Número de mortos nos protestos já passa de 400 com mais de 2.600 detidos, segundo grupo de direitos humanos Internacional, Irã, Manifestantes, Oriente Médio, Protestos CNN Brasil
Diversos iranianos que protestaram em Teerã, capital do Irã, nos últimos dias falaram com a CNN sobre o que presenciaram, descrevendo multidões enormes e sentimentos de esperança, bem como violência brutal e corpos empilhados em hospitais.
Uma mulher de cerca de 65 anos e um homem de 70 anos descreveram ter visto pessoas de todas as idades nas ruas da capital iraniana na quinta (8) e sexta-feira (9).

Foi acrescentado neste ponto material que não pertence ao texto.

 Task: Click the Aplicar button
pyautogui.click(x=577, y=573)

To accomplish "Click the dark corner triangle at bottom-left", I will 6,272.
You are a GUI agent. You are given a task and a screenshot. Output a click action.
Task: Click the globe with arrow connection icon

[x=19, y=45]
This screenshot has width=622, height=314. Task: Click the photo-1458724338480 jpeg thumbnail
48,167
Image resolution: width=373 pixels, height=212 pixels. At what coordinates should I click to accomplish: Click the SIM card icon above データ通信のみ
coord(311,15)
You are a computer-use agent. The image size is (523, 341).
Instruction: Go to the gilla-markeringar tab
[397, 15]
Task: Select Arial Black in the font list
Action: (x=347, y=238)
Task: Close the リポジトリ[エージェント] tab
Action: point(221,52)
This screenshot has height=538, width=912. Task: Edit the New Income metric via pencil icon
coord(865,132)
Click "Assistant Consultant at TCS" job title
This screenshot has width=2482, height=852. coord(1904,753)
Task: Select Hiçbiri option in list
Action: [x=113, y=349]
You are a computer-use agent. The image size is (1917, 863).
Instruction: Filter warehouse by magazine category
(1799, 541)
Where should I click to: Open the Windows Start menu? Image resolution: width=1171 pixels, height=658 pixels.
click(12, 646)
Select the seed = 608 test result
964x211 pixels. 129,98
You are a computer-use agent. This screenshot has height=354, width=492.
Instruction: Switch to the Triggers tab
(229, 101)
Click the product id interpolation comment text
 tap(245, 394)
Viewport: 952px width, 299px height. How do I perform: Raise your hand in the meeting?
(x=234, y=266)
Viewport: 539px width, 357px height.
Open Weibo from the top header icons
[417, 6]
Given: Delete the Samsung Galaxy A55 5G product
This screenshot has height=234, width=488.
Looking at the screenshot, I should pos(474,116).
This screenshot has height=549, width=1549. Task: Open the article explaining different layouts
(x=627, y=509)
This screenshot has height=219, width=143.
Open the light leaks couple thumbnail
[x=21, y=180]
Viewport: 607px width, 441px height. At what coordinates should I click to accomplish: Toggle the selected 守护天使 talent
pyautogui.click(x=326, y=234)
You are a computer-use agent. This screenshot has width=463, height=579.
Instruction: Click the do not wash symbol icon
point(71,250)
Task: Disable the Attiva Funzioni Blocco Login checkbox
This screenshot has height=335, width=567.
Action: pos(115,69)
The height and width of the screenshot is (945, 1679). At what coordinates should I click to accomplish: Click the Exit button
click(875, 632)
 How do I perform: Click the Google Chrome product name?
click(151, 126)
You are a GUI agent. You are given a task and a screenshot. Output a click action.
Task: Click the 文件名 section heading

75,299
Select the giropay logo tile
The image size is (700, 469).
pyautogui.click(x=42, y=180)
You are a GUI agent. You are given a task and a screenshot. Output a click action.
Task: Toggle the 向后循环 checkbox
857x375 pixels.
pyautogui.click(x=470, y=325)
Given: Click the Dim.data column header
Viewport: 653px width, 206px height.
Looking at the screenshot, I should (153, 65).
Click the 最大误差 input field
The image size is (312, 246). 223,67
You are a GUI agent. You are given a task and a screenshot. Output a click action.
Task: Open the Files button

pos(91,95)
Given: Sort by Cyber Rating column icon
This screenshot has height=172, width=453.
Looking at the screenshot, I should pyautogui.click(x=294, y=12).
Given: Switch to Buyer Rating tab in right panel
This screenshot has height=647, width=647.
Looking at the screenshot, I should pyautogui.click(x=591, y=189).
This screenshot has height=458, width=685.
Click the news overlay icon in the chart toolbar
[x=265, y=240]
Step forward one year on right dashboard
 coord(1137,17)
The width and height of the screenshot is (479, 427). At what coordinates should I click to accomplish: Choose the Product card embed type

Na noite de sexta-feira, no entanto, as forças de segurança, brandindo fuzis militares, mataram “muitas pessoas”, afirmaram eles.
O número de mortos nas manifestações que acontecem no país há duas semanas subiu para 466, segundo informação do grupo iraniano de direitos humanos HRANA, sediado nos Estados Unidos, neste domingo (11). Mais de 2.600 pessoas foram detidas no país.
Outros manifestantes em um bairro diferente de Teerã disseram à CNN que ajudaram um homem de cerca de 65 anos que havia sido gravemente ferido na repressão. Ele tinha cerca de 40 projéteis alojados nas pernas e um braço quebrado, contaram eles.
Eles tentaram levar o homem para receber atendimento médico em vários hospitais diferentes, mas disseram que a situação era “completamente caótica”. Uma mulher descreveu ter visto “corpos amontoados uns sobre os outros” no hospital.
Outros disseram à CNN que o número de pessoas nas ruas era incomparável a qualquer coisa que já tivessem visto antes, descrevendo as cenas como “incrivelmente belas e esperançosas”.
Um discurso televisionado do líder supremo do país, o aiatolá Ali Khamenei, na noite de sexta-feira (9), mudou essa atmosfera. Pouco depois, a repressão tornou-se incrivelmente violenta, disseram os manifestantes.
“Infelizmente, talvez tenhamos que aceitar a realidade de que este regime não sairá derrotado sem o uso de força externa”, disse um manifestante à CNN.